Month one is rarely the baseline.
Where people get burned
Most bad pricing experiences are not about the final number. They’re about the surprise.
Here’s where the surprise usually comes from.
Assuming month one equals month twelve
People see a low number and build their budget around it.
Then they feel like the provider “raised prices” when the promo ends.
Not separating membership from medication
If you don’t know whether the headline price includes medication, you’re not comparing pricing. You’re comparing vibes.
This is where split billing wrecks people. It can be legitimate and still create distrust if it isn’t crystal clear.
Missing renewal and cancellation cutoffs
Subscriptions don’t care how annoyed you are. They care what the policy says.
If renewal happens before you cancel, month two hits even if you planned to “try it once.”
Micro-scenario: cancel after the cutoff:
A user assumes they can cancel any time. They attempt to cancel after a renewal window. They get billed. Now the provider looks predatory even if the policy was disclosed. This is why cancellation rules are part of pricing reality.
Comparing two providers using teaser numbers
- Provider A: low month one, higher month two.
- Provider B: higher month one, steady ongoing.
If you compare month one to month one, you make the wrong decision.
How to compute true monthly cost before you pay
You don’t need a finance degree. You just need to force the pricing into the same format.
Ask and answer these five questions:
- What is the recurring membership fee.
- What is the recurring medication cost range.
- Does the cost change as dose changes.
- What renews automatically and when.
- What one-time fees exist, including shipping and labs if applicable.
Then ask the question most pricing pages avoid:
What does month two cost in a normal scenario?
That one question cuts through almost every intro pricing trick.
Micro-example with numbers:
- Provider A: $199 month one, then $399 plus medication that varies.
- Provider B: $449 all-in, stable month to month.
Provider A might still be cheaper long term. Or not. You can’t know until you compute steady-state.
When intro pricing is fine vs when it’s manipulative
Intro pricing can be fair. It can also be a trap.
Intro pricing is fine when
- The standard monthly price is visible.
- The promo terms are obvious.
- You can compute month two without guessing.
- Split billing is disclosed clearly before payment.
Intro pricing is manipulative when
- “Starting at” is the only number you can see.
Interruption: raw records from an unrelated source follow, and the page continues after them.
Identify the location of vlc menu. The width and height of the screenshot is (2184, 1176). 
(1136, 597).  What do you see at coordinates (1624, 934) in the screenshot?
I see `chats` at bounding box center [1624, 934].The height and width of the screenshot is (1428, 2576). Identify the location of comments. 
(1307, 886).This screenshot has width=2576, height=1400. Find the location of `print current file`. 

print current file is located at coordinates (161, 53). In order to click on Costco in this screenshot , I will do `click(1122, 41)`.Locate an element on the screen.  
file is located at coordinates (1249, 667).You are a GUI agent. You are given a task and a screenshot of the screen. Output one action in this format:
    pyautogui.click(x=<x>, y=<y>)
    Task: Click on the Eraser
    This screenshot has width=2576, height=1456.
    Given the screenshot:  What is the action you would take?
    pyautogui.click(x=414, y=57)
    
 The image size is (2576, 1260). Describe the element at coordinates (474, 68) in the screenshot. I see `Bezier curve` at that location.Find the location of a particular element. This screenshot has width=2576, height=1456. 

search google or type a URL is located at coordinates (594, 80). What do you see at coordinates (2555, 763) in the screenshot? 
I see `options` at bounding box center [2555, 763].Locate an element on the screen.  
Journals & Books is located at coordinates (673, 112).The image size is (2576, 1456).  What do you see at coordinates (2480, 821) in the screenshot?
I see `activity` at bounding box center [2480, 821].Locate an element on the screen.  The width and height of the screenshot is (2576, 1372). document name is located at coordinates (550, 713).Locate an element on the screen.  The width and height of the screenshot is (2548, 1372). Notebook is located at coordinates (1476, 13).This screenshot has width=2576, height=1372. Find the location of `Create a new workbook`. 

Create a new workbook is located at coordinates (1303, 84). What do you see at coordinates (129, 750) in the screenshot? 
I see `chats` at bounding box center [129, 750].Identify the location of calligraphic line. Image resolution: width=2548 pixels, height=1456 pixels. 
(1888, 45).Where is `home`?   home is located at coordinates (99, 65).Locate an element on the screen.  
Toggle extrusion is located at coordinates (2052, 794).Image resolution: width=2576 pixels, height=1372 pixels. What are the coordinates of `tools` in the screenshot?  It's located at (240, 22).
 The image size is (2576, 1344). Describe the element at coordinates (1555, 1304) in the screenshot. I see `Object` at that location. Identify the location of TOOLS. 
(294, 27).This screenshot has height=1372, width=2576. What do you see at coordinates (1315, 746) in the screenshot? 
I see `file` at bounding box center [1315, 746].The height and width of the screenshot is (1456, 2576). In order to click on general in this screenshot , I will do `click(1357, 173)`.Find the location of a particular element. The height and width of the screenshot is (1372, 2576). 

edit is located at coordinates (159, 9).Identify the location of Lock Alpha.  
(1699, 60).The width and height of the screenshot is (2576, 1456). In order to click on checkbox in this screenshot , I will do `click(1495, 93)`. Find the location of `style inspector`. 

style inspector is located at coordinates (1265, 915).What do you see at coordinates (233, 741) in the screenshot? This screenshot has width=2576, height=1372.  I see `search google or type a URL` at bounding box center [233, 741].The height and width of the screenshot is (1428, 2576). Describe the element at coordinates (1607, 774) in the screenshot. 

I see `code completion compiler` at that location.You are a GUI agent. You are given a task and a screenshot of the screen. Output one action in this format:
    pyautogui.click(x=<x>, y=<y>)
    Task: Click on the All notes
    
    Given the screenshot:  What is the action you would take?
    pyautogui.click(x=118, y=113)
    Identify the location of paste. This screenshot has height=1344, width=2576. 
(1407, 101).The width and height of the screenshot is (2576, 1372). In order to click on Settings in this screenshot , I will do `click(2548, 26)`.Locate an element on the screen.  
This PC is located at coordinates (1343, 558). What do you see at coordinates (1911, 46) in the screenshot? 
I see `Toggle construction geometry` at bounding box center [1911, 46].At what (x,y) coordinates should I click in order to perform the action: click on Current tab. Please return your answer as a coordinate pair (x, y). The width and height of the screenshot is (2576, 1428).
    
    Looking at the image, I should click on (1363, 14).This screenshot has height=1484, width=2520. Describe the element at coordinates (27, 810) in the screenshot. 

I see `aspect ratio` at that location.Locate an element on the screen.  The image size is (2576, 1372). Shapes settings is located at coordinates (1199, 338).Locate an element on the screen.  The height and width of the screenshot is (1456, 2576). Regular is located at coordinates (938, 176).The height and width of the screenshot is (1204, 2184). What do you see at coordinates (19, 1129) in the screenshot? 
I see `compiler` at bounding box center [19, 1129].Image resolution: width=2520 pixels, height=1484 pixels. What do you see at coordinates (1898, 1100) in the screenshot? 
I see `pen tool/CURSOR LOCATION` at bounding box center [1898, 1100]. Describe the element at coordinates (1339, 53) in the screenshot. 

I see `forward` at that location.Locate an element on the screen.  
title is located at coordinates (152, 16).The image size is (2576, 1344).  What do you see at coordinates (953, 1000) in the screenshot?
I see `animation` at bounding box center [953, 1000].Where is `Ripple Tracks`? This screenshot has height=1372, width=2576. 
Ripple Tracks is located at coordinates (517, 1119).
- Medication cost is hidden until after payment.
- The timing of charges isn’t explained.
- Support can’t answer basic questions directly.
The big signal is this: can you compute what you’ll pay next month before you pay today?
If you can’t, the offer is designed to be hard to compare.
Wrap-up
Intro pricing is the story. Ongoing pricing is the budget.
The only clean way to compare providers is steady-state cost: what you pay after promos end and the structure is actually running. If a provider wants you to focus on month one, it’s usually because month two is less exciting.